::: RECORDS TO PROCESS :::
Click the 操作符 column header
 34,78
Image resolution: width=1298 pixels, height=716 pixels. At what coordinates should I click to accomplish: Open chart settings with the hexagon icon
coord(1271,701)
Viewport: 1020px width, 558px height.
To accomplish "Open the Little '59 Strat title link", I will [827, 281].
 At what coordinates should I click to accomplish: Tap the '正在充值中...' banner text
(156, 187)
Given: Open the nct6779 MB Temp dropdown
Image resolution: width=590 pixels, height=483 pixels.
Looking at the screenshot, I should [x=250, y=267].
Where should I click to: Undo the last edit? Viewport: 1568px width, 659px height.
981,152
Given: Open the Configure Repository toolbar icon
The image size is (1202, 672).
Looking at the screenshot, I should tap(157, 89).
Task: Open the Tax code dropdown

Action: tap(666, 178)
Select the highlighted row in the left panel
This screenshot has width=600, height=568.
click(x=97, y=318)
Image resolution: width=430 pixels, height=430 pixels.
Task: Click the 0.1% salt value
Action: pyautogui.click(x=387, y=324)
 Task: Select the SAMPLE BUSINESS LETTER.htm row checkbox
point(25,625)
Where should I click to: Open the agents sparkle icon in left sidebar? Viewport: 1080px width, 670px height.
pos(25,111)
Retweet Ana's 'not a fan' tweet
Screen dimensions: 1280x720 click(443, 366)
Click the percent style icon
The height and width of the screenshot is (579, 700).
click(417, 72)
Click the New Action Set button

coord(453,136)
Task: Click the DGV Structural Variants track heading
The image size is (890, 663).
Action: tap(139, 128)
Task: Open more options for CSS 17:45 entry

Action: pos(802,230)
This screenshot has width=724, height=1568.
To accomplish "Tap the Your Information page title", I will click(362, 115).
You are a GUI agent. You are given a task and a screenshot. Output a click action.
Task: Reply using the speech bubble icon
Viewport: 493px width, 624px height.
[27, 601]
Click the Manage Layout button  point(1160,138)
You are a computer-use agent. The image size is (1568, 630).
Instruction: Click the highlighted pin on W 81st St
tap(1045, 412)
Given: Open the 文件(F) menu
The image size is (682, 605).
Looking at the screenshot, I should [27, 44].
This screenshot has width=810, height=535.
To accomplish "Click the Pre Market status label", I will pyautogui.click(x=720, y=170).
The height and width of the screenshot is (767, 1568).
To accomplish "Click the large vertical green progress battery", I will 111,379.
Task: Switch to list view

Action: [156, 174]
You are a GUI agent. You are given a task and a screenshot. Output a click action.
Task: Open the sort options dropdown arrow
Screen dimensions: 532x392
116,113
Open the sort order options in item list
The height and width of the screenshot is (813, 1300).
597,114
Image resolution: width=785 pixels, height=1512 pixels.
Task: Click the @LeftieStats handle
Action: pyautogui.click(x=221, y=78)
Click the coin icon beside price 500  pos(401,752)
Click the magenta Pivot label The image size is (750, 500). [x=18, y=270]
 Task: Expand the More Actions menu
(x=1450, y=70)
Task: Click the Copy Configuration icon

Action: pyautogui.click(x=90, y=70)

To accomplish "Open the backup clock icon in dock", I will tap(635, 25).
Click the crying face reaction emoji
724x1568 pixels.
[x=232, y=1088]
:::
Each line from the one that includes "You are a computer-use" down to the close of the records above is to be given again exactly, and no other line is to appear.

#### [PROBLEM SOLUTION]
You are a computer-use agent. The image size is (1568, 630).
Instruction: Click the highlighted pin on W 81st St
tap(1045, 412)
Given: Open the 文件(F) menu
The image size is (682, 605).
Looking at the screenshot, I should [27, 44].
This screenshot has width=810, height=535.
To accomplish "Click the Pre Market status label", I will pyautogui.click(x=720, y=170).
The height and width of the screenshot is (767, 1568).
To accomplish "Click the large vertical green progress battery", I will 111,379.
Task: Switch to list view

Action: [156, 174]
You are a GUI agent. You are given a task and a screenshot. Output a click action.
Task: Open the sort options dropdown arrow
Screen dimensions: 532x392
116,113
Open the sort order options in item list
The height and width of the screenshot is (813, 1300).
597,114
Image resolution: width=785 pixels, height=1512 pixels.
Task: Click the @LeftieStats handle
Action: pyautogui.click(x=221, y=78)
Click the coin icon beside price 500  pos(401,752)
Click the magenta Pivot label The image size is (750, 500). [x=18, y=270]
 Task: Expand the More Actions menu
(x=1450, y=70)
Task: Click the Copy Configuration icon

Action: pyautogui.click(x=90, y=70)

To accomplish "Open the backup clock icon in dock", I will tap(635, 25).
Click the crying face reaction emoji
724x1568 pixels.
[x=232, y=1088]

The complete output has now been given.